Writing code that intentionally makes function calls unnecessarily is stupid. Even if you know it'll be optimized out, you're still writing it in a way that makes the assumption that it will not be optimized out.
The code:
for (int i = 0; i < something.doSomething(); i++) {}
is explictly telling the program to call doSomething() several times. Now, doSomething could do anything. If the compiler is able to recognize that it doesn't actually have to make that function call and thus optimize the runtime, great. But when *you* are able to recognize that you don't need to call doSomething() a number of times, but do anyway, well, that's programmer error and a WTF.
Admin
And that doesn't consider the fact that the given code essentially has a side effect. If you want to call doSomething() a number of times, then you should have that code inside the loop itself instead of having it as part of the test condition. From a pure readability standpoint, the code is less readable because you have a test condition in a loop that makes a function call, even if the actual runtime code doesn't make that function call. Especially so, in fact, because the assumption should be that it *does* make said call, because that what the code tells it to do.
Admin
It depends on many factors. Maybe it isn't a factor in this code, maybe it is just getting raw information out of an array that just merely stores its size. Maybe its not some lousy 3rd party class that actually runs some code to figure out the count, then returns the count. Maybe they don't really want 1000's of function calls. So, should I only look for those special cases and profile after the fact, especially when I'm on a tight deadline, or am I going to do one simple thing that could turn thousands of function calls and cache misses into a single function call? It means the difference between a function taking 3ms-4ms and a function taking several seconds, I'll choose the first.
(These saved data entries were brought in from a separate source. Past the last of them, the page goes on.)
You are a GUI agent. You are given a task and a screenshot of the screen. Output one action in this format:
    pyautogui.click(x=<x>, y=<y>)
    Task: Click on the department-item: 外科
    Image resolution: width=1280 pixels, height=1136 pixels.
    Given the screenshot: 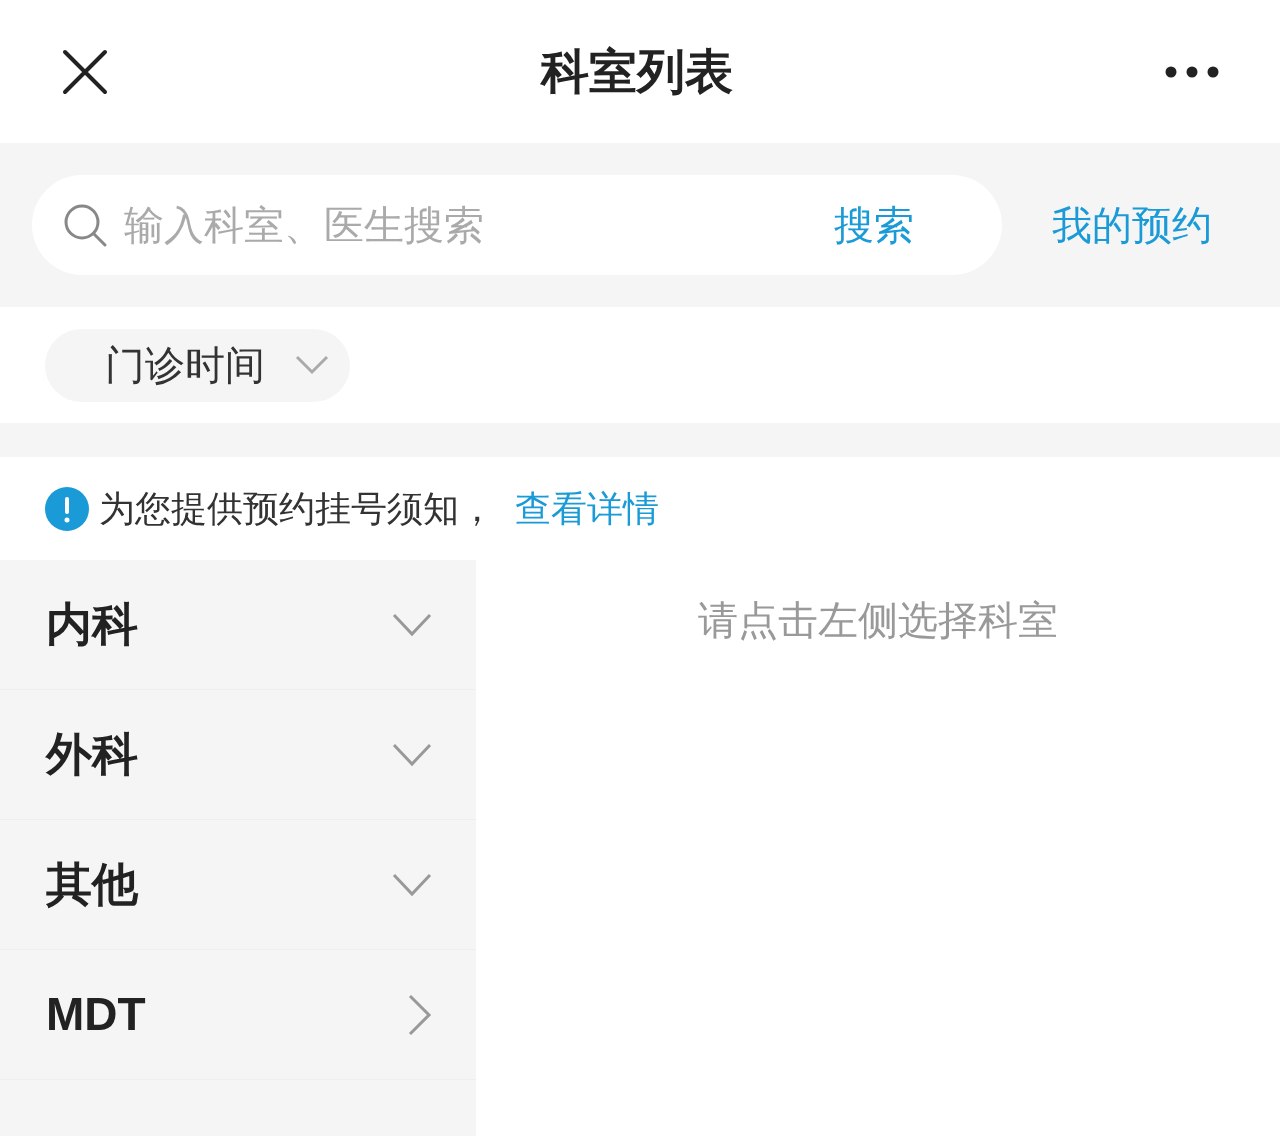 What is the action you would take?
    pyautogui.click(x=238, y=755)
    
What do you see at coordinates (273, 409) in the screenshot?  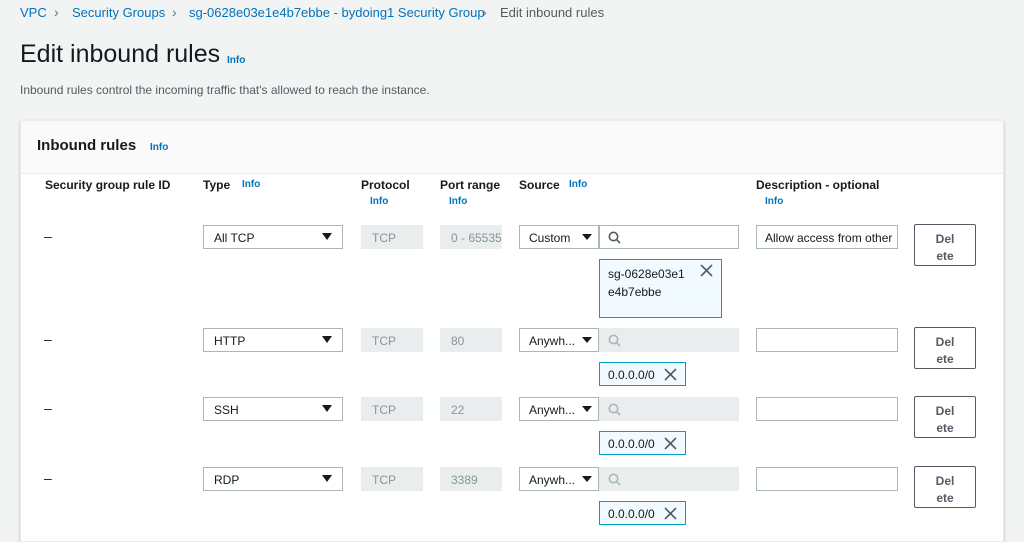 I see `type-select: SSH` at bounding box center [273, 409].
Maybe you have the wrong person here, but I don't recall making one single mention of having found any bottlenecks in any .NET classes... considering I don't really work with .NET anwyway.
Okay. What if what was passed to the function was a subclass of the string that did take a long time to find out its length, lets call it an "ASCII-Z Compatible String" which interoperates with a legacy system that passes around said strings.
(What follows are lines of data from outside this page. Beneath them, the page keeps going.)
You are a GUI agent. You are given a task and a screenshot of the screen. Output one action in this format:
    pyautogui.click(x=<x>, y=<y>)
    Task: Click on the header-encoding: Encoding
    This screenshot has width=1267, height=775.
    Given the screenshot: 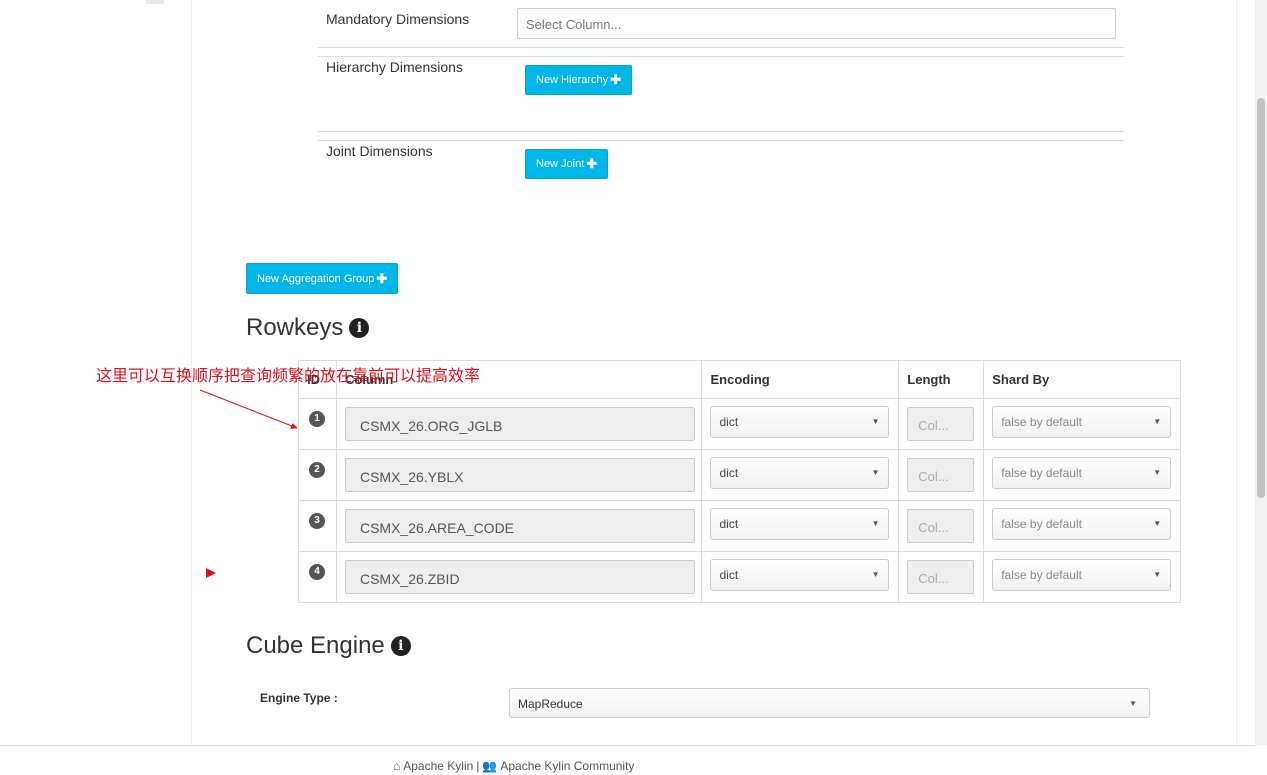 What is the action you would take?
    pyautogui.click(x=800, y=380)
    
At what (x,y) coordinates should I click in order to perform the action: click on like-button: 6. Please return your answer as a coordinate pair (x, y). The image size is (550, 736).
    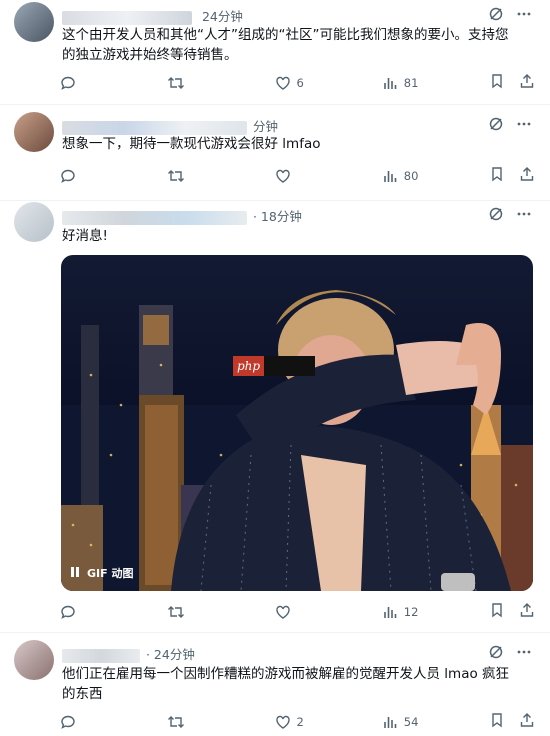
    Looking at the image, I should click on (299, 83).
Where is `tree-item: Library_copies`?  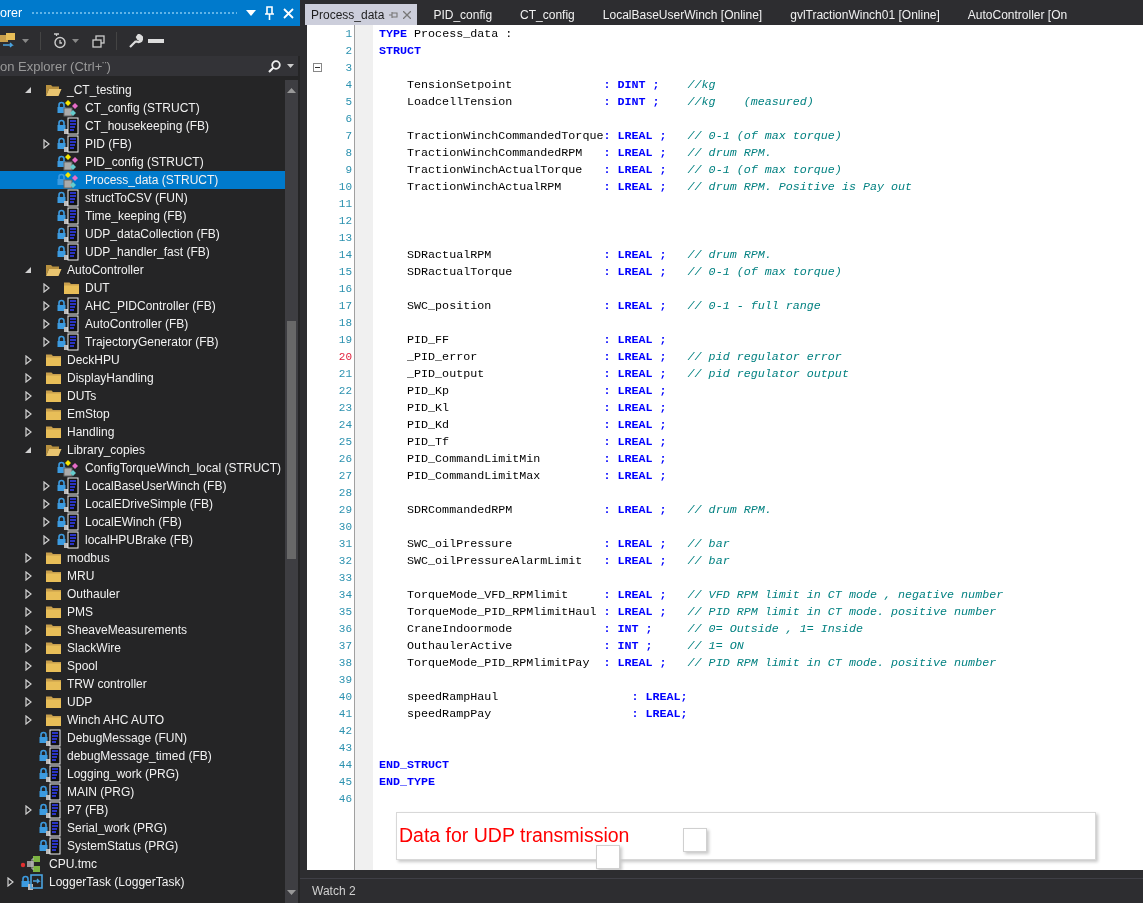 tree-item: Library_copies is located at coordinates (142, 450).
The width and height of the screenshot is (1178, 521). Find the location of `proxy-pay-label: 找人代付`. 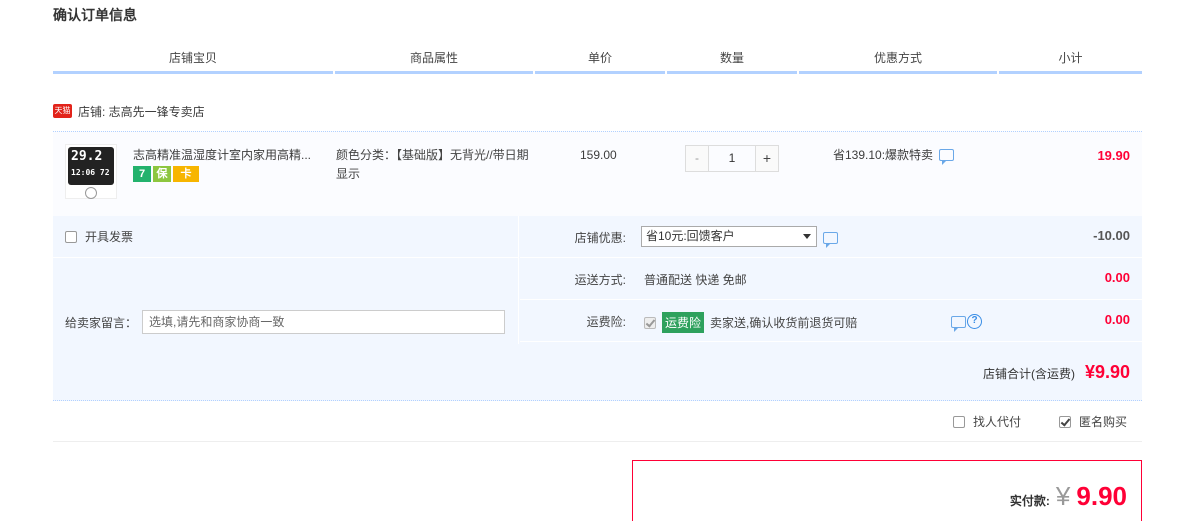

proxy-pay-label: 找人代付 is located at coordinates (998, 422).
You've obviously never worked with Visual Basic 6 [:)]
Admin
A better, more modern and more relavent example:
Suppose for a moment that the Java runtime on your particular environment/implementation internally store strings in a compact UTF-8 format. There is no way to just store a length without analysing the string to determine how many characters there are in the string.
I suppose after each manipulation, you could recalculate and store the length, but, when performing a large amount of manipulations, you've again intruduced a performance bottleneck, and this one is even more problematic: There's no way to get around it. You can't tell the string class to quit recalculating the length, but you can alter your code to get the length first, then iterate through the loop. In this case, there will even be a slight penalty on an iterator object, but thats a lot less than processing the string several times.
I tend to make a point that function calls in loop control statements are a bad thing, unless you absolutely need them. It is an especially bad thing when the return value from the function call you're testing against is known to be invariant.
Admin
Though in this particular case, the programmer obviously couldn't decide whether to signal verification errors using a return code or an exception.
A valid non-empty string produces a return code of 1, an empty string produces a return code of 0, and an invalid non-empty string leads to an exception.